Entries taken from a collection

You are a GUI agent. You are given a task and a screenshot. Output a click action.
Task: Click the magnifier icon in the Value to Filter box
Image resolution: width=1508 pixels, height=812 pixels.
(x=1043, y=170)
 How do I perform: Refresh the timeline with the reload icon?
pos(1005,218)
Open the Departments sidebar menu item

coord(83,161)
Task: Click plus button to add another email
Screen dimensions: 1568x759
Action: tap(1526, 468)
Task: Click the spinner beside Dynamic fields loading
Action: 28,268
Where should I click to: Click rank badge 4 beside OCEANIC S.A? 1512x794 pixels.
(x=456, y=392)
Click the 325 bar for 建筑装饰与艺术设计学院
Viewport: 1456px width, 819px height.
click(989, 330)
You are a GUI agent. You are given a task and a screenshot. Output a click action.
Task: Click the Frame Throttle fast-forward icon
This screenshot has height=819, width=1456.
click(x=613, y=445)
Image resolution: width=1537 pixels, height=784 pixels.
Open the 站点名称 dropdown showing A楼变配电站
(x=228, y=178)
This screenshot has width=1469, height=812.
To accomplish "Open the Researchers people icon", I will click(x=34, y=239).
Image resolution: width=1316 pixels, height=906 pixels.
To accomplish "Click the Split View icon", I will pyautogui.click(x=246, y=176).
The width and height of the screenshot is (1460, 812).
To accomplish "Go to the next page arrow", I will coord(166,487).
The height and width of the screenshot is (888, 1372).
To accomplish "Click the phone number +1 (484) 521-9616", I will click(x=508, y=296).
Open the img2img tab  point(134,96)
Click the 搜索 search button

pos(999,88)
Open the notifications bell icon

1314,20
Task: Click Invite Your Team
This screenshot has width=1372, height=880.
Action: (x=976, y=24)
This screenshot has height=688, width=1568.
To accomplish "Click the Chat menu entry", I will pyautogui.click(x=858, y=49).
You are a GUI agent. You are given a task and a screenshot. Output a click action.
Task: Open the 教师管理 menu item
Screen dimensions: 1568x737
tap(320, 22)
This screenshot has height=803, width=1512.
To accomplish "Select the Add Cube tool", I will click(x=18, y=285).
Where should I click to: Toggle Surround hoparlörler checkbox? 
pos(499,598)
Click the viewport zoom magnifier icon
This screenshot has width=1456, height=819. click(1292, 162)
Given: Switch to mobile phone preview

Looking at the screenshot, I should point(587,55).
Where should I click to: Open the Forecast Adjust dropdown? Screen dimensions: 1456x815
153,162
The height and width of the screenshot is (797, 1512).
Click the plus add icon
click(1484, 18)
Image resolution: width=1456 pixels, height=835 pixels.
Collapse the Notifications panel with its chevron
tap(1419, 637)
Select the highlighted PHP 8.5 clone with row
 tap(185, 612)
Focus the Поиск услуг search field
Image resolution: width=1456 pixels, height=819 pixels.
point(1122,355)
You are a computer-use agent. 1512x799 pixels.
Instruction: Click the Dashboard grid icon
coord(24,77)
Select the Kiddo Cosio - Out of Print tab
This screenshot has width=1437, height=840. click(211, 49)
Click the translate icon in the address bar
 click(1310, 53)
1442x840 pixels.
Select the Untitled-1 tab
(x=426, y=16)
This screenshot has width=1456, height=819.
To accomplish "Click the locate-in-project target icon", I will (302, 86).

Work order → Top to bottom, the records above must be output exactly.

Result below →
You are a GUI agent. You are given a task and a screenshot. Output a click action.
Task: Click the magnifier icon in the Value to Filter box
Image resolution: width=1508 pixels, height=812 pixels.
(x=1043, y=170)
 How do I perform: Refresh the timeline with the reload icon?
pos(1005,218)
Open the Departments sidebar menu item

coord(83,161)
Task: Click plus button to add another email
Screen dimensions: 1568x759
Action: tap(1526, 468)
Task: Click the spinner beside Dynamic fields loading
Action: 28,268
Where should I click to: Click rank badge 4 beside OCEANIC S.A? 1512x794 pixels.
(x=456, y=392)
Click the 325 bar for 建筑装饰与艺术设计学院
Viewport: 1456px width, 819px height.
click(989, 330)
You are a GUI agent. You are given a task and a screenshot. Output a click action.
Task: Click the Frame Throttle fast-forward icon
This screenshot has height=819, width=1456.
click(x=613, y=445)
Image resolution: width=1537 pixels, height=784 pixels.
Open the 站点名称 dropdown showing A楼变配电站
(x=228, y=178)
This screenshot has width=1469, height=812.
To accomplish "Open the Researchers people icon", I will click(x=34, y=239).
Image resolution: width=1316 pixels, height=906 pixels.
To accomplish "Click the Split View icon", I will pyautogui.click(x=246, y=176).
The width and height of the screenshot is (1460, 812).
To accomplish "Go to the next page arrow", I will coord(166,487).
The height and width of the screenshot is (888, 1372).
To accomplish "Click the phone number +1 (484) 521-9616", I will click(x=508, y=296).
Open the img2img tab  point(134,96)
Click the 搜索 search button

pos(999,88)
Open the notifications bell icon

1314,20
Task: Click Invite Your Team
This screenshot has width=1372, height=880.
Action: (x=976, y=24)
This screenshot has height=688, width=1568.
To accomplish "Click the Chat menu entry", I will pyautogui.click(x=858, y=49).
You are a GUI agent. You are given a task and a screenshot. Output a click action.
Task: Open the 教师管理 menu item
Screen dimensions: 1568x737
tap(320, 22)
This screenshot has height=803, width=1512.
To accomplish "Select the Add Cube tool", I will click(x=18, y=285).
Where should I click to: Toggle Surround hoparlörler checkbox? 
pos(499,598)
Click the viewport zoom magnifier icon
This screenshot has width=1456, height=819. click(1292, 162)
Given: Switch to mobile phone preview

Looking at the screenshot, I should point(587,55).
Where should I click to: Open the Forecast Adjust dropdown? Screen dimensions: 1456x815
153,162
The height and width of the screenshot is (797, 1512).
Click the plus add icon
click(1484, 18)
Image resolution: width=1456 pixels, height=835 pixels.
Collapse the Notifications panel with its chevron
tap(1419, 637)
Select the highlighted PHP 8.5 clone with row
 tap(185, 612)
Focus the Поиск услуг search field
Image resolution: width=1456 pixels, height=819 pixels.
point(1122,355)
You are a computer-use agent. 1512x799 pixels.
Instruction: Click the Dashboard grid icon
coord(24,77)
Select the Kiddo Cosio - Out of Print tab
This screenshot has width=1437, height=840. click(211, 49)
Click the translate icon in the address bar
 click(1310, 53)
1442x840 pixels.
Select the Untitled-1 tab
(x=426, y=16)
This screenshot has width=1456, height=819.
To accomplish "Click the locate-in-project target icon", I will (302, 86).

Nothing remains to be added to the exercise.